[Set exercise 1] Report every line in the rows below that contains the string "avatar".

[Passage provided]
----------------------------------------
问题
I use TextEdit on macosx created two files, same contents with different encodings, then
grep xxx filename_UTF-16
nothing
grep xxx filename_UTF-8
xxxxxxx xxxxxxyyyyyy
grep did not support UTF-16?
回答1:
iconv -f UTF-16 -t UTF-8 yourfile | grep xxx
回答2:
You could always try converting first to utf-8:
iconv -f utf-16 -t utf-8 filename | grep xxxxx
回答3:
Use ripgrep utility instead of grep
which can support grepping UTF-16 files. Install by: brew install ripgrep.
Then run:
rg xxx filename_UTF-16
ripgrep supports searching files in text encodings other than UTF-8, such as UTF-16, latin-1, GBK, EUC-JP, Shift_JIS and more. (Some support for automatically detecting UTF-16 is provided. Other text encodings must be specifically specified with the
-E
/--encoding flag.
)
回答4:
Define the following Ruby's shell function:
grep16() { ruby -e "puts File.open('$2', mode:'rb:BOM|UTF-16LE').readlines.grep(Regexp.new '$1'.encode(Encoding::UTF_16LE))"; }
Then use it as:
grep16 xxx filename_UTF-16
See: How to use Ruby's readlines.grep for UTF-16 files?
----------------------------------------
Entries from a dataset
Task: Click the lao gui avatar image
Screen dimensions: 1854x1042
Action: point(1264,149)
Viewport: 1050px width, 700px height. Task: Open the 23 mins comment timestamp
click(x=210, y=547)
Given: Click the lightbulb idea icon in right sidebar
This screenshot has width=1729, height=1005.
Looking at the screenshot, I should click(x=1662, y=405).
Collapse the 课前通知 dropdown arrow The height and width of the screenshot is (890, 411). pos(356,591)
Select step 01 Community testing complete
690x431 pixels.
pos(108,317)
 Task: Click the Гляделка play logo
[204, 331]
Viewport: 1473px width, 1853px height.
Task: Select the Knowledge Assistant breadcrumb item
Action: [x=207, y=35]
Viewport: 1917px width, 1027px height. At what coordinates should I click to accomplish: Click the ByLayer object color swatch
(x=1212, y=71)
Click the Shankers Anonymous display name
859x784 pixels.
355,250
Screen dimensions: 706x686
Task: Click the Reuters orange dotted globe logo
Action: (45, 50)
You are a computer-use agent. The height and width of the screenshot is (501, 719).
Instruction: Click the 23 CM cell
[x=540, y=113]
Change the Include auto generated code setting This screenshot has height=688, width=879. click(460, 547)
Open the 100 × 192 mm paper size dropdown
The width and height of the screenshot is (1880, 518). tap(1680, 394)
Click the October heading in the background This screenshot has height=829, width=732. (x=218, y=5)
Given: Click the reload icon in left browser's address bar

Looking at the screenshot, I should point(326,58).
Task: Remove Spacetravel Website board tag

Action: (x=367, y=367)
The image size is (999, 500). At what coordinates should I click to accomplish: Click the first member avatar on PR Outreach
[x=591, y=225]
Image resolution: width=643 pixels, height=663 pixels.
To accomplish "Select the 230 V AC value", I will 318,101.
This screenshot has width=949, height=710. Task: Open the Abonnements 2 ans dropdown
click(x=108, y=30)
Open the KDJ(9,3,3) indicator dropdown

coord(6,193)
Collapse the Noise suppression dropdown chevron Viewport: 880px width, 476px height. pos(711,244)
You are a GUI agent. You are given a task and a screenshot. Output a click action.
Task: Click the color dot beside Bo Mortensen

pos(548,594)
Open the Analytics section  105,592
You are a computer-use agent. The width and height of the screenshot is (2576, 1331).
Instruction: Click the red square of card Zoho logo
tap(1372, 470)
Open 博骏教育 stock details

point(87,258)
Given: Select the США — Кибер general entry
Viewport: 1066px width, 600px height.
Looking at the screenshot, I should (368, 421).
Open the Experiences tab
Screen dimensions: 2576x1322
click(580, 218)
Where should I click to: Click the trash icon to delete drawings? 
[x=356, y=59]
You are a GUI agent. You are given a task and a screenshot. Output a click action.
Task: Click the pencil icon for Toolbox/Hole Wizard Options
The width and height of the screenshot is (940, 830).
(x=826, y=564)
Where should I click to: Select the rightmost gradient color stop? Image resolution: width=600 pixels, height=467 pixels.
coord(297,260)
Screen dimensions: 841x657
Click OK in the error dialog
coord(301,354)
----------------------------------------
[Set exercise 2] In the thread above about grep and UTF-16 files, why would a search with ripgrep in a latin-1 file call for the -E/--encoding flag?

[Solution 1]
Task: Click the lao gui avatar image
The image size is (999, 500). At what coordinates should I click to accomplish: Click the first member avatar on PR Outreach

[Solution 2] Ripgrep gives some support for automatically detecting only UTF-16. Other text encodings, such as latin-1, must be specified explicitly with the -E/--encoding flag.